Marty: Ok I will. These are a collection of salmon fishing inspired paintings from over the years. Most are recent ones done for a show opening on Jan 8th here in SF at Gallery Hijinks, plug plug. The ship paintings are made on stacked layers of fiberglass, with epoxy. There are a bunch of gouache on paper pieces that are of "Ghostfish" aka"Floaters" and other creative names, which are decaying dead salmon that get caught in our nets towards the end of each season, their stench is so bad it will make you gag instantly. There are also two oil paintings on cardboard that were old canned salmon boxes with logos printed on them circa 1950's, we found huge stacks of these while exploring an abandoned cannery across the bay (in the first photo).

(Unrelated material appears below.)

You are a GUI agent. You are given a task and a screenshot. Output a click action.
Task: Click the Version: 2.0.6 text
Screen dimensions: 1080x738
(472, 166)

Marty Machado - "Smokey Joe"

Captain Marty with a full skiff load waiting to offload fish - photo: Corey Arnold

Fiberglass painting of many Salmon "Tenders" overlapped, which are the large boats we deliver fish to - Marty Machado

Marty Machado - Fiberglass painting of Drift Boats, the other style of salmon fishing

The toughest woman in Graveyard: Krystal TenKley - photo: Corey Arnold -

Christians with guns - photo: Corey Arnold

Corey: One of the best things about Graveyard Point is the cast of characters that fish there. There are Native Alaskans from the nearby villages, Gun toting Portland Christians, Neo-Luddites, Dog Mushers, Bush Pilots, Arkansas boys, ex-hippies, Mormons, one Harvard graduate, Artists, East Bay Area suburbanites, school teachers, fisherwomen, Minnesota farm boys, a skateboarder or two, rednecks, and young adventurers from all over the U.S. Social life in the camp is lush with great stories over cowboy coffee, hand rolled cigarettes and Rum.

Lyle Smith, Graveyard fisherman since 1952 - photo: Corey Arnold

Conor Kelly kickflipping a Graveyard gap. - photo: Corey Arnold

East Bay Steve-O - photo: Corey Arnold

Minnesota meets Alaska - photo: Corey Arnold

Conor Kelly is not homeless - photo: Corey Arnold

Marty Machado - Fiberglass Tenders painting

Marty Machado - Another Fiberglass Tenders Painting

Mark Lehman paddling to retrieve a skiff. - photo: Corey Arnold

High tide storm in the night left these guys high and dry for a day. - photo: Corey Arnold

East bay boys and some big King Salmon. - photo: Corey Arnold

Bonfire, Booze, and giant hand guns. - photo: Corey Arnold

Corey: Towards the end of the season, the Minnesota boys threw a massive bonfire on the beach. East bay dudes showed up and gun fire ensued long into the morning.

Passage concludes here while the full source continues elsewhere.